I tell her how the Queen of Swords was born an ordinary girl, I tell of her marriage and pregnancy, of how the palace guards tried to destroy the girl baby in her womb. How the unborn daughter gave her mother the courage to leave, gave her the flaming swords made of light so that none dared prevent her from going.
I tell her of the queen’s desperation, after her baby was born, when no one dared to give them refuge. How she wandered in many lands with her daughter, until finally she found herself at the ocean’s edge, with no place else to go.
“Then,” I continue, “she heard a voice saying, ‘Mother, don’t weep.’ She looked and it was her daughter, speaking her first words. The child knelt and touched the swords, and when she did so, they became as one and turned into a silver bird. Its eyes were made of rubies, and its wings shimmered like dual rainbows. The queen and her daughter climbed onto its back, and the bird began to carry them to a new life in a new land.
We’ll be happy ever after
, the queen wanted to whisper to her daughter as they flew, but she knew that was not true. Life never is that way. And so instead she held her daughter in silence, heart to heart, and as they traveled each heart drew on the other’s strength, so that when they reached their destination they would be ready.”
Dayita is asleep when I finish, her limbs loose and trustful.

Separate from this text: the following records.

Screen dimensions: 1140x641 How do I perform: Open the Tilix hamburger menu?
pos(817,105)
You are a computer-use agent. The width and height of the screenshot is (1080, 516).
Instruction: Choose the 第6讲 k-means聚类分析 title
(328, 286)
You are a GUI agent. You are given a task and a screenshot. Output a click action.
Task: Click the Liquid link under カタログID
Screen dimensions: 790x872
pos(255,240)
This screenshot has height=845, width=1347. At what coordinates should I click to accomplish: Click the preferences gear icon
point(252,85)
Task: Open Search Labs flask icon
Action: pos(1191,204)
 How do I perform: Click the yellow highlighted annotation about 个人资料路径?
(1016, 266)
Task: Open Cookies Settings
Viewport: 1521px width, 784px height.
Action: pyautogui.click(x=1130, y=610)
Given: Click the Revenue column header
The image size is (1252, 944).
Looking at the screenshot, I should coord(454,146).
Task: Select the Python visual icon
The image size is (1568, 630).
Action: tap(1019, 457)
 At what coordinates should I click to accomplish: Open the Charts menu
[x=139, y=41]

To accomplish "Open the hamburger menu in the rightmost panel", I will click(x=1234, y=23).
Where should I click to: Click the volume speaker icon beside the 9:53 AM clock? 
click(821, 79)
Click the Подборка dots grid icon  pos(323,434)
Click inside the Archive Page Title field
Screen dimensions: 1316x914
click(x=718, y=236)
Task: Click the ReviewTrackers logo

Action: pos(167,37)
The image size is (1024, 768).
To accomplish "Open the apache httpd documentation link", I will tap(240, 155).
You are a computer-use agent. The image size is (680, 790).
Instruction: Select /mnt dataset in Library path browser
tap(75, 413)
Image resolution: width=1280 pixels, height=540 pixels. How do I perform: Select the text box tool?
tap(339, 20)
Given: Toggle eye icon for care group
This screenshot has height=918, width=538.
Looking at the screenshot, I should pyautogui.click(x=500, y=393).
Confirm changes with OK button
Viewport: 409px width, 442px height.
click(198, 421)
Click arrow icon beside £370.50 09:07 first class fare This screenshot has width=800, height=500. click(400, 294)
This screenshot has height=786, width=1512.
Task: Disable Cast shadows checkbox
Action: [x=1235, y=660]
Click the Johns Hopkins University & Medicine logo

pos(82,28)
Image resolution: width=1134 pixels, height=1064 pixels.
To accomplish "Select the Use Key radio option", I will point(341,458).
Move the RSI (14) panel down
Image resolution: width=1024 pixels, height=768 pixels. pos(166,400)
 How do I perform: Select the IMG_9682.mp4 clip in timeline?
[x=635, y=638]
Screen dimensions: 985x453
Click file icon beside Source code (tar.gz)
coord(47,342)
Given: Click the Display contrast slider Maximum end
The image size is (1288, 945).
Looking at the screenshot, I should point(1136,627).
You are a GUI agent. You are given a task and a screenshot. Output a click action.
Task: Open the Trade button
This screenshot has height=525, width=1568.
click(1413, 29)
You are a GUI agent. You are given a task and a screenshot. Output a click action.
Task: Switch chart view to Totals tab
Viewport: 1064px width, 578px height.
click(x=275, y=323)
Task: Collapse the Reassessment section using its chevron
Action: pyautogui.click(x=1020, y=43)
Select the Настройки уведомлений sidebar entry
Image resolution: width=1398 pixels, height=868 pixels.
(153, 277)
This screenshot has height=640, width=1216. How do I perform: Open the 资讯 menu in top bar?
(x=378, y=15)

How wondrous the way her head fits into the crook of my elbow. I have a cramp in my arm but I do not set her down. I hold her like this for a long time, listening to her breathe. The main lights of the plane have been turned off, and in the shadows the ruby on her chest rises and falls with a tiny glimmer, like a bird’s eye.
I’VE ALWAYS
thought of myself as an impatient person. It’s one of the things Pishi used to scold me about when I was a girl. But now I realize that all this time I never knew what true impatience meant. Even those ecstatic early days with Sunil were nothing compared to what I’ve been going through this week. I can’t sit still. I have no interest in food. But for the first time in my life I’ve been cooking feverishly until the refrigerator is crammed with all the dishes I remember Sudha liking. Which is crazy because she can cook them ten times better than I can. I’ve also selected a few American dishes—spaghetti sauce, apple pie, potato salad—my repertoire is admittedly meager. It’ll be a good way to start explaining to Sudha about life in this country.
When I mentioned this to Sunil, he was clearly annoyed. “For heaven’s sake,” he said. “You’re not her teacher—or her keeper. She’ll learn on her own.”
I shouldn’t have brought it up—he’s been increasingly edgy and irritable whenever I speak of Sudha. And since I discovered the handkerchief I’m awkward too, so whatever I say comes out sounding stilted or overly enthusiastic. Still, once in a while, I
have
to talk about her when the longing to have her here shudders through me like the hot flashes that used to hit me in the first nights since Prem died.